Le problème climatique est assez simple. Alors que les activités humaines produisent de plus en plus de gaz à effet de serre, on assiste à la destruction progressive des puits de carbone, ces réserves naturelles qui absorbent ces gaz : les forêts et les océans. Le résultat est que la planète ne parvient plus à se régénérer complètement. Il faudrait à cet effet une planète et demi et malheureusement, nous n’en disposons que d’une.
Trois grandes régions du monde abritent des réserves forestières jouant un rôle clé dans la régulation des écosystèmes régionaux : l’Asie du sud-est (Malaisie et Indonésie), l’Afrique centrale (Congo) et l’Amazonie. La première a quasiment déjà disparu : la Malaisie et l’Indonésie ont détruit plus de 80% de leurs forêts originelles pour planter des palmiers à huile et de l’eucalyptus. Au Congo, la guerre avait mis un terme à l’exploitation forestière et à l’extraction minière, mais ces activités ont repris au cours des 10 dernières années. L’Amazonie, quant à elle, se trouve en plein processus de dégradation. Le pape François, qui prépare une encyclique sur les questions climatiques, parle de la destruction des forêts tropicales comme un péché.
Les fonctions géologiques de la forêt amazonienne (...)
Avec 4 000 000 de km2 dans neuf pays, la forêt amazonienne stocke un total de 109 660 millions de tonnes de CO2 |1|, ce qui représente 50% de la capacité des forêts tropicales du monde |2|. Un total de 33 millions de personnes vit dans cette région, parmi lesquelles on dénombre 400 peuples autochtones.

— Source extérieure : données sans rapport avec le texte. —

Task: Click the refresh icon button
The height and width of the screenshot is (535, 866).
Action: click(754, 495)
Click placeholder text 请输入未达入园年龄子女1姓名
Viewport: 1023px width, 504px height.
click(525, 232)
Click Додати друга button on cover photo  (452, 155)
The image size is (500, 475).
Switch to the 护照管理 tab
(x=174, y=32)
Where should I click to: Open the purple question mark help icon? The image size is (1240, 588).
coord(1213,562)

Une étude réalisée par un chercheur brésilien, Antonio Donato Nobre, O futuro Climatico da Amazõnia - Relatorio Avaliação cientifica, décrit de manière impressionnante les fonctions de la forêt amazonienne |3| Il a rassemblé plusieurs études scientifiques menées au Brésil. Il rappelle tout d’abord que l’histoire géologique de l’Amazonie est très ancienne. Il a fallu des dizaines de millions d’années pour que se constituent les bases de la biodiversité de la forêt, ce qui lui a permis de devenir "un instrument de régulation environnemental" d’une grande complexité. Il s’agit d’un « océan vert » en complémentarité avec l’océan gazeux de l’atmosphère (eau, gaz, énergie) et l’océan bleu des mers, fait remarquer l’auteur.

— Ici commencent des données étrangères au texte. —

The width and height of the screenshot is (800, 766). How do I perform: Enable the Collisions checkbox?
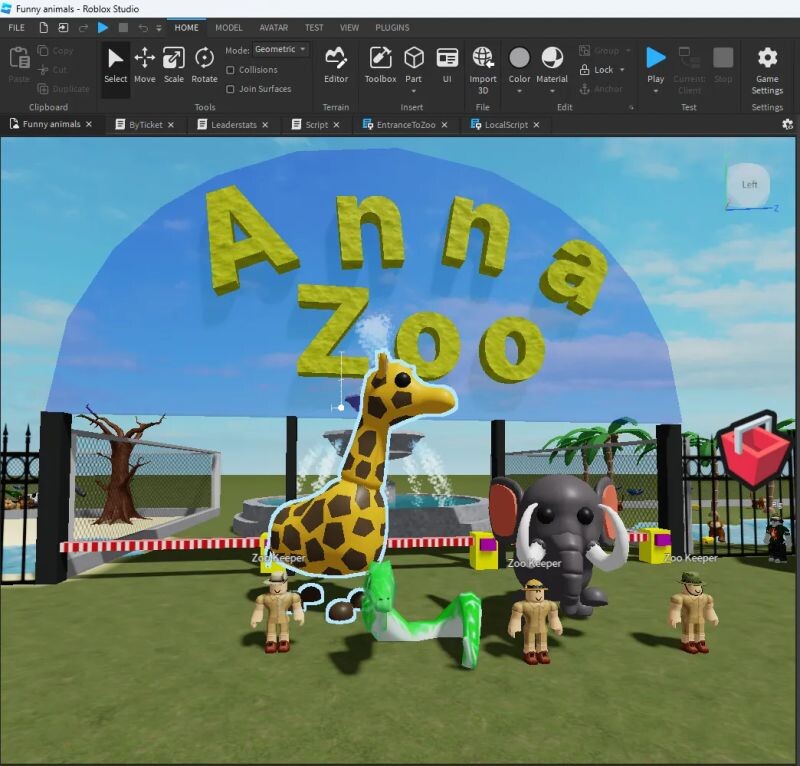[x=231, y=70]
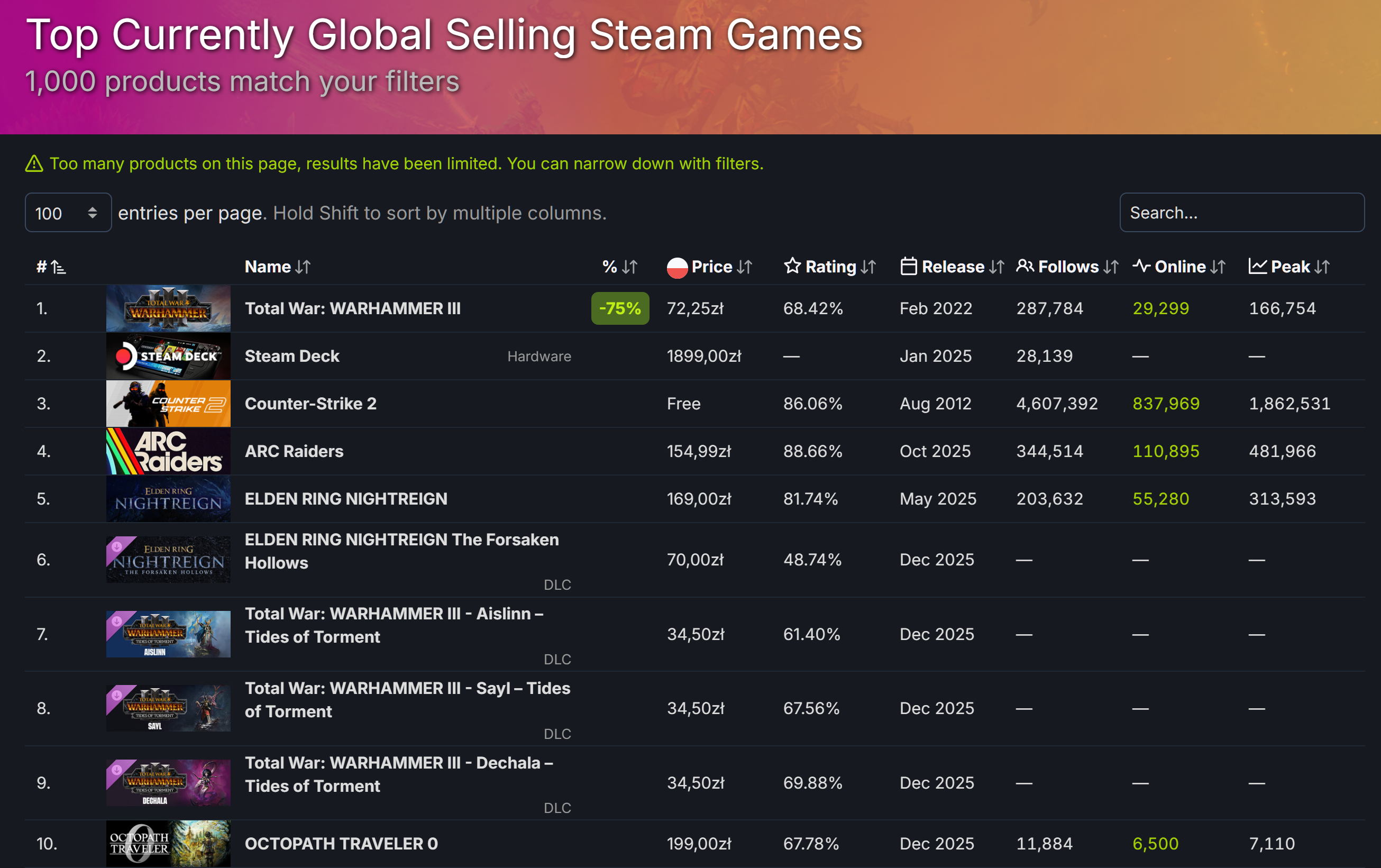Click the ascending sort icon beside #
Screen dimensions: 1381x868
point(58,267)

Les fonctions principales sont au nombre de cinq. Tout d’abord, la forêt retient l’humidité dans l’air, permettant aux précipitations d’atteindre des endroits éloignés des océans, grâce à la transpiration des arbres. Deuxièmement, les pluies abondantes contribuent à préserver la pureté de l’air. Troisièmement, la forêt permet de conserver un cycle hydrologique positif, même dans des circonstances défavorables parce qu’elle aspire l’air humide des océans vers l’intérieur des terres, assurant des précipitations en toutes circonstances. La quatrième fonction est l’exportation de l’eau par les rivières sur de longues distances, empêchant toute désertification, en particulier à l’est de la Cordillère des Andes. Enfin, elle permet d’éviter les phénomènes météorologiques extrêmes grâce à la densité de la forêt, qui empêche l’apparition de tempêtes alimentées par la vapeur d’eau. C’est pour cela que l’on doit défendre cette richesse naturelle exceptionnelle.
La dégradation de la forêt
Les effets de la dégradation actuelle de la forêt amazonienne sont déjà visibles (...)

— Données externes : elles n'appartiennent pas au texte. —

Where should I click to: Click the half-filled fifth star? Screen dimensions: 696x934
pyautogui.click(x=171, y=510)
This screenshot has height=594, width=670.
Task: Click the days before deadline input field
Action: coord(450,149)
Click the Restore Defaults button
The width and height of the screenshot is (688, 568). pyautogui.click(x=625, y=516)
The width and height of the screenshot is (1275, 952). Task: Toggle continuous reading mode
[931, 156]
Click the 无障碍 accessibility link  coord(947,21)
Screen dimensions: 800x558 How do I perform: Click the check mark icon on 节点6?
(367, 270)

On estime qu’une réduction de 40% de la forêt signifierait le début d’une transition vers un état de savane. Actuellement 20% ont été détruits et 20% sont gravement menacés. Selon un communiqué de la FAO publié lors de la Journée internationale de la Forêt de mars 2014, si l’évolution reste semblable, dans 40 ans, il n’y aura plus de forêt amazonienne, mais une savane parsemée de quelques bois. Pour cette raison, l’auteur de l’étude appelle à un changement radical, considérant cependant que la partie n’est pas encore perdue. Il propose une restauration de la forêt détruite, la diffusion d’information pour sensibiliser l’opinion publique et des décisions des dirigeants politiques.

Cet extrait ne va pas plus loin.